A Pound of Flesh … When Sentences are Not Enough

There is something fundamentally wrong with a society that refuses to honor the price paid by the convicted.  What purpose is there in releasing a person from prison only for them to be devoured by the neurotypicals that refuse to acknowledge the possibility of rehabilitation?  Sentences, in this sense, are for life.  For a society that claims to be better than the antisocial, this seems awfully hypocritical.

Consider the present brouhaha over the casting of a convicted sex offender as the lead role in The Phantom of the Opera reboot for Broadway.  There is no condemnation over his ability to play the part, only that he has been convicted of a very personal and awful crime.  At which point does the neurotypical let such go?  Can the sinner ever be forgiven in the eyes of society or is it a matter of perpetual punishment?  The social contract dictates that a prison sentence (or whatever punishment handed down by a judge) should be enough.  The societal hivemind does not accept such, however.  Consider the number of felons that cannot obtain employment no matter how skilled they are.  Also consider the tent cities in which sex offenders reside.  There is no justice, no rehabilitation, only punishment.

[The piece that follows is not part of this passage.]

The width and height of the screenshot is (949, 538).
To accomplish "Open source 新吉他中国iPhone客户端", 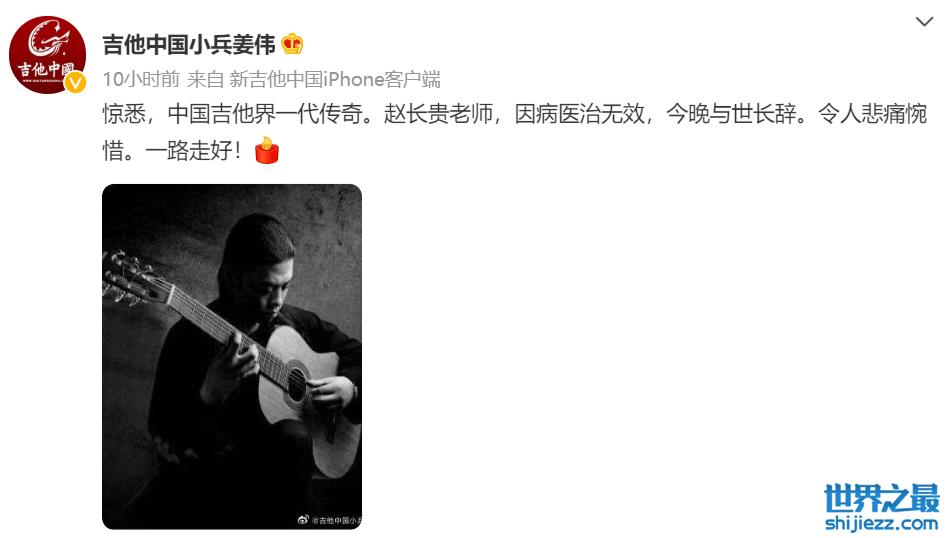I will [335, 79].
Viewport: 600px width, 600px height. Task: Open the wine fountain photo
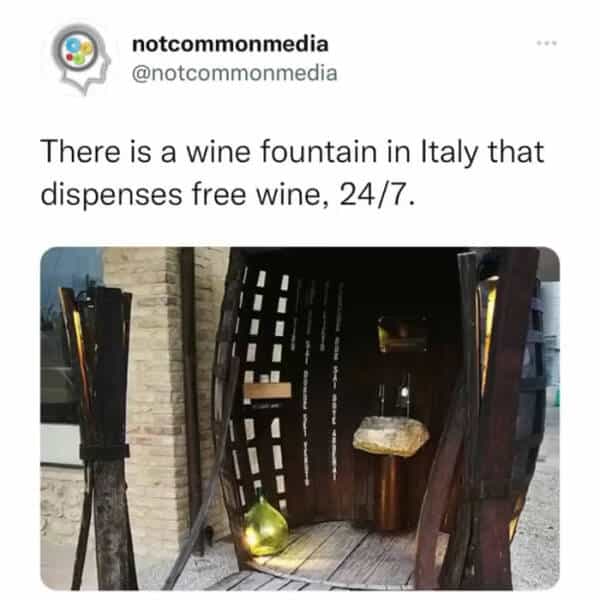[x=300, y=418]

Society wants more than its pound of flesh that it is entitled to.  No amount of incarceration is enough for the masses that wish to see the convicted punished in a far more severe way than the courts can inflict.  I understand the fears of recidivism that may drive some of this bloodlust, but I am convinced more and more that the neurotypical seeks eternal retribution for the sins of others.  I am not saying that punishment is not warranted for those that break the contract between state and individual.  What I am saying is that there is a price to pay and once paid, an individual should be left alone according to their degree of rehabilitation and the price they have already paid.  Anything more is unfair to the convicted.